В соседнем купе моряк без одной ноги кричал:
— Сестра, а сестра… морфию дай! Слышь, морфию, говорю. Болит, спасу нет… Оглохла, что ли?!.
Моряк еще долго ворчал и матерился. Потом началась выгрузка.
Было холодно. С гор тянуло ледниковым дыханием. На площади перед маленьким глинобитным вокзальчиком выстроились санитарные машины и грузовики.

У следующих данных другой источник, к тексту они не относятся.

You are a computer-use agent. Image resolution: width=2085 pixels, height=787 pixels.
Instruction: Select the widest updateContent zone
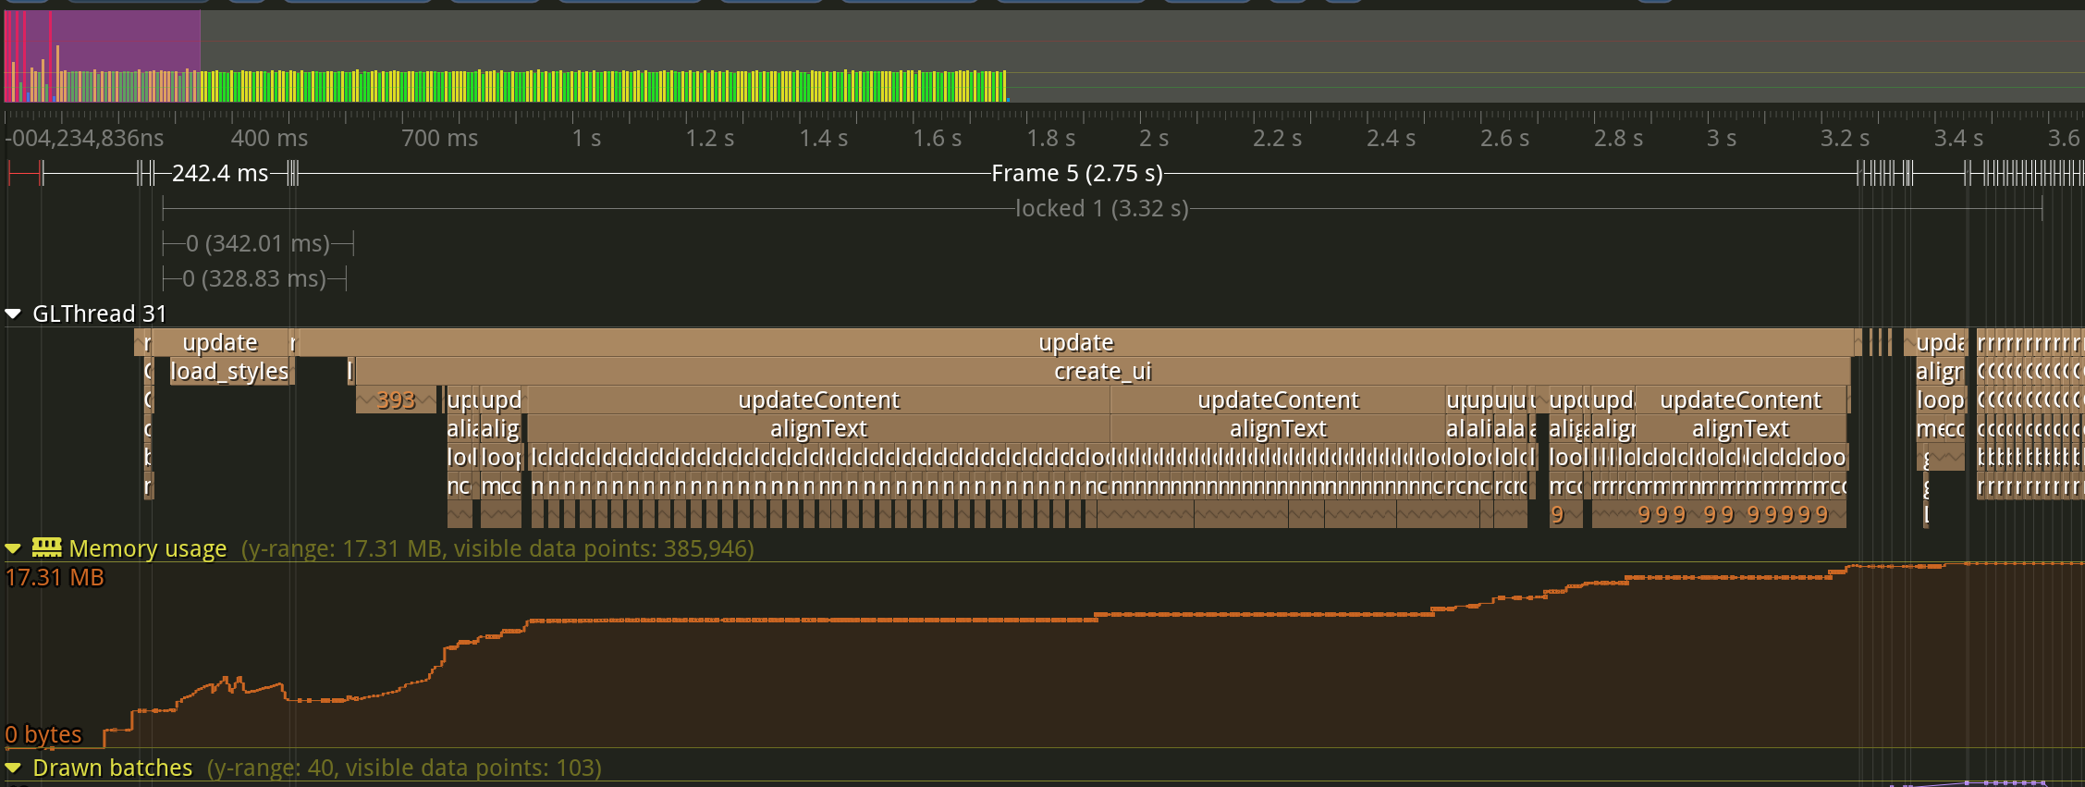pyautogui.click(x=818, y=400)
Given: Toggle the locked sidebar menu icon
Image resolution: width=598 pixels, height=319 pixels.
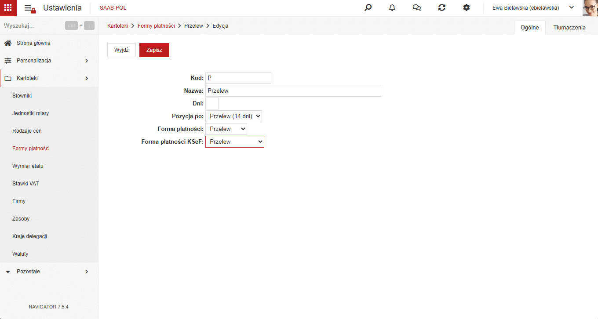Looking at the screenshot, I should coord(30,8).
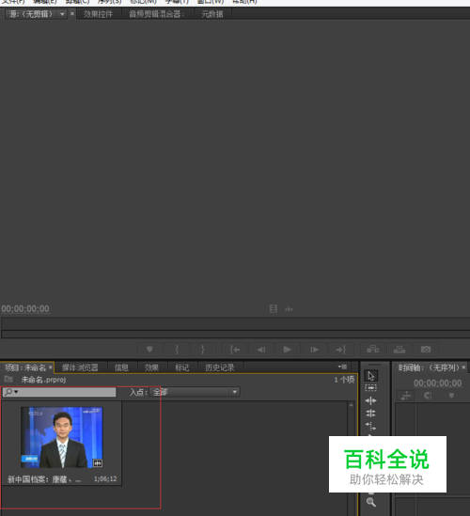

То ли от стужи, то ли от того, что почти не спал, знобило. Я лежал на носилках под шинелью. Светлевшее небо еще было исколото белыми морозными звездами. Носилки стояли на булыжнике, пахло навозом, мочой, бензином и пылью. Санитары покуривали, хрипло откашливались, ждали команды: кого в какую машину. Сестры суетились: шла сортировка. Откуда-то хлестнул ветер и принес тошнотную вонь. Я вспомнил лето, зной, вздувшиеся трупы и теплую эту вонь, когда задувало с немецкой стороны. Вонь была похожа на эту, сладковатую.
Кто-то на соседних носилках спросил:
— Что это так смердит?
— От нас от всех, — ответили ему.
— Дурень, я серьезно.
— Жом. Вон телеги стоят груженые.
— Что за жом?
— Отработка от сахарной свеклы. С завода. Жом и патока. Слыхал про такое?
— Значит, и спирток должен быть, — откликнулся кто-то третий.
— Ишь, резвый! Спирток ему нужен, доходяге…
Сперва загрохотали по булыжнику телеги, похожие на корыта с высокими бортами. За ними тянулся мокрый след — жижа вытекала в щели. Затем поехали и мы…
В палате было тепло. Я прикрыл глаза. Угрелся. Озноб уходил из меня, и я погружался в какой-то ватный покой, за обморочную пелену, временами возвращаясь в явь, и тогда слышал обрывки фраз троих людей в белых халатах, стоявших в изголовье:
— Голень… Осколочное… Дважды скоблили…
— Где температурный лист?..
— На боли не жалуется?
Я понимал: обо мне. Я не жаловался на боль, уже отупел от нее, она была постоянно при мне, точно приросла. Только попросил привычно:
— Мне бы перевязку.
— Сделаем, милый, обязательно сделаем, — женский голос…
Они ушли…
Начиналась моя госпитальная жизнь.
Очнулся я от прикосновения чьей-то торопливой руки.
— Градусничек возьми, младший лейтенант, — передо мной в стершемся синем байковом халате, в кальсонах и ботинках на босу ногу стоял стриженный наголо паренек.